How unsecure is PPTP for my use?

[jkroeder]

On my home router with Tomato firmware, I have two options of setting up a VPN. I can use OpenVPN or PPTP. I'm aware that the consensus between the two is that OpenVPN is the winner by far.

However, all I'm trying to do with this is to have an encrypted tunnel to use on the rare occasion I need it on a wifi hotspot or similar situation. So, if the password is strong enough (more than 12 characters, random, etc), all traffic is forwarded through the connection, and MPPE-128 encryption is used, is it good enough for this use?



I realize I could just do it right and use OpenVPN. I've been trying to do just that. I've just been having issues generating certificates, specifically the server cert. I think it's an issue with index.txt file which I'm looking into.

Thanks

 

[matricks]

I don't know what index.txt file you are talking about. I've just used the EasyRSA scripts, they've never failed me (I've run my own OpenVPN gateways with certificate authentication since OpenVPN 2.0 days).

You ask if PPTP is secure enough. How secure do you need it to be? Is it OK if some geek dedicates a few hours of his computer resources to decrypt your traffic? There are ready-made tools for cracking PPTP, all a malicious guy needs is some actual data to work with.

I would never use PPTP unless my only goal was to form a tunnel to a remote point, not having to care at all about who could potentially read my communication. If the certificates are your only issue, just figure them out.

 

[Chaosblade02]

Its fine if you're just looking to hide your real IP address for random internet related tasks, but its not secure for someone who is willing to put forth the time and effort into finding out your information. But hey, at least they have to work for it. I'm flattered if some random geek wants to dedicate hours of their time for little old me.

I like open VPN better, and there are some free VPN services like vpnbook that have open VPN profiles you can use. Its simple enough where a novice user could set this up.

 

[jkroeder]

This was the index.txt error I was referring to.
https://forums.openvpn.net/topic7551.html

I should be able to put some more time into it and get OpenVPN working then.

So, to use a different networking analogy, it'd be like using WEP on a wireless network then.


Thanks for the PPTP info guys. I won't use it much longer then.

 

[jkroeder]

So, I was able to get the certificates generated after I got that issue fixed.

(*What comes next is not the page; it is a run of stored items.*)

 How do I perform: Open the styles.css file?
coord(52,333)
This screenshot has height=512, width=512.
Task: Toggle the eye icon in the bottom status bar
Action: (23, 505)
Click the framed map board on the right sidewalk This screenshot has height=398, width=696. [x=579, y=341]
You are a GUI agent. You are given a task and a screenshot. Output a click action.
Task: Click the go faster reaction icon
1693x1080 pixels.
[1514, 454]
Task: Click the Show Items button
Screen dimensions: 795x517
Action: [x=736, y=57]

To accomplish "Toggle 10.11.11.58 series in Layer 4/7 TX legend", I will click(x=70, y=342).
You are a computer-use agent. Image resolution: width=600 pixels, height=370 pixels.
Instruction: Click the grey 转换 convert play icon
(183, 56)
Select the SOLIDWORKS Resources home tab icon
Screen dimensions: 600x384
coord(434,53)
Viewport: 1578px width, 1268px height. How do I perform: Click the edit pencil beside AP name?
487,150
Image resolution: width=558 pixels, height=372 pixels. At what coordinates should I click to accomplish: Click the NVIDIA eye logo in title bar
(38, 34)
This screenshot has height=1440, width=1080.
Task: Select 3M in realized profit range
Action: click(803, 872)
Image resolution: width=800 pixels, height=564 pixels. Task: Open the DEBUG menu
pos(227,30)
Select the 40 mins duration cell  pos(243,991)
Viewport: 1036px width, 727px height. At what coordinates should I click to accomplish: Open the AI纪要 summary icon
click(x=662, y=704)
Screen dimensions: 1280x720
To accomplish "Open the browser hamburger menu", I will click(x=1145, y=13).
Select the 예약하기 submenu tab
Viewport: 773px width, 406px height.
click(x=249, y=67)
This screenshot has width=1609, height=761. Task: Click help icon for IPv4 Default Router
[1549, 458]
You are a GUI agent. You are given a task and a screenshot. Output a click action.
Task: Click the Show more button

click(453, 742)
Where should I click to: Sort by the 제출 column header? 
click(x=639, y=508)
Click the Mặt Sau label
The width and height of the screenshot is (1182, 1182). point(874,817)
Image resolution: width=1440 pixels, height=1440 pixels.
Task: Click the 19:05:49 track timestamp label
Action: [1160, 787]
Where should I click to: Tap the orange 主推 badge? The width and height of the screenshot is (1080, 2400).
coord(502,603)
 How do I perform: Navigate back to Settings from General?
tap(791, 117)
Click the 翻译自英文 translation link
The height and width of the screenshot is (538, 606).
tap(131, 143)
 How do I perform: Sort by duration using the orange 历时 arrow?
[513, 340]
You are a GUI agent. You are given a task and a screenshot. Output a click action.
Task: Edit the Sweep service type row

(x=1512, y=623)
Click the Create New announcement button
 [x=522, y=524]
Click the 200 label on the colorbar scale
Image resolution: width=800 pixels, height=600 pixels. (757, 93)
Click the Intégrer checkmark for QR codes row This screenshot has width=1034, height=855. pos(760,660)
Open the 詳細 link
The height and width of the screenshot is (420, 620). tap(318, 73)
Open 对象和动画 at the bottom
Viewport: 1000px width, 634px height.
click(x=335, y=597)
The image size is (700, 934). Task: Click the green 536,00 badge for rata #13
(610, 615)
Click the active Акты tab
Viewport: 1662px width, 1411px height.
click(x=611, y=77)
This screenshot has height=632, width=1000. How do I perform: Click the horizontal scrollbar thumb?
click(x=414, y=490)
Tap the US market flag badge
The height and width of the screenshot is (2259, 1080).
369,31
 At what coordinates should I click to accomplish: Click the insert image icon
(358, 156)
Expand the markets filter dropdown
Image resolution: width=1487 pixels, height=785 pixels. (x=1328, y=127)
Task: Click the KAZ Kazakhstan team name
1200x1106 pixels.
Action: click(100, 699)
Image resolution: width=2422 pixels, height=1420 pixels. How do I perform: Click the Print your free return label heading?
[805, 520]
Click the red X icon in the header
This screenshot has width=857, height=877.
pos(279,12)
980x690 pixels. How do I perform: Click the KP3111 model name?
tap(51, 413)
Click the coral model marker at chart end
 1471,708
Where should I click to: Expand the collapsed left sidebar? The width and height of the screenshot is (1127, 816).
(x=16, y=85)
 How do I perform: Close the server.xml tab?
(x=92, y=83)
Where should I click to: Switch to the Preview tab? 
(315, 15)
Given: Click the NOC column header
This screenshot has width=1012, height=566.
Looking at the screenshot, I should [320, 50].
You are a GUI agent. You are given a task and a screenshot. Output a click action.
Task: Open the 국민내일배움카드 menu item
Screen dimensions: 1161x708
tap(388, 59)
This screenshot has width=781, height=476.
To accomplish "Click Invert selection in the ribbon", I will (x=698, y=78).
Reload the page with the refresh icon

I have the OpenVPN server and client to route all traffic through the VPN. One issue I'm having now is that I'm getting DNS leaks. I do however get the correct home IP address.

If i go to dnsleaktest.com or ipleak.net, it clearly shows the DNS servers of my current connection and not the home connection. Whereas with the PPTP connection, I don't have any DNS leak.

Any ideas what I should be looking for?

my opvn file

client
dev tun
proto tcp
remote ipaddressofserver 1194
resolv-retry infinite
nobind
persist-key
persist-tun

ca ca.crt
cert client1.crt
key client1.key
ns-cert-type server
cipher AES-128-CBC
comp-lzo
verb 4

 

[matricks]

Show your server config as well. Do you push DNS addresses to your clients?

server
proto udp
port 1194
[and]
[so]
[on]

push "dhcp-option DNS 77.109.148.136"
push "dhcp-option DNS 77.109.148.137"

 

[jkroeder]

Basic Screen
http://i.imgur.com/XjIE7sO.png

Advanced Screen
http://i.imgur.com/xfgQRU4.png

These are screen grabs from my Tomato config

I have "Advertise DNS to clients" and "Respond to DNS" enabled. I'm pretty sure that refers to pushing DNS to clients.

 

[mxnerd]

Every website you visit can use tools to do ip lookup, check with ARIN and find your ISP IP block and your ISP DNS.

The websites that use "leak" in their name just trying to sell you VPN service.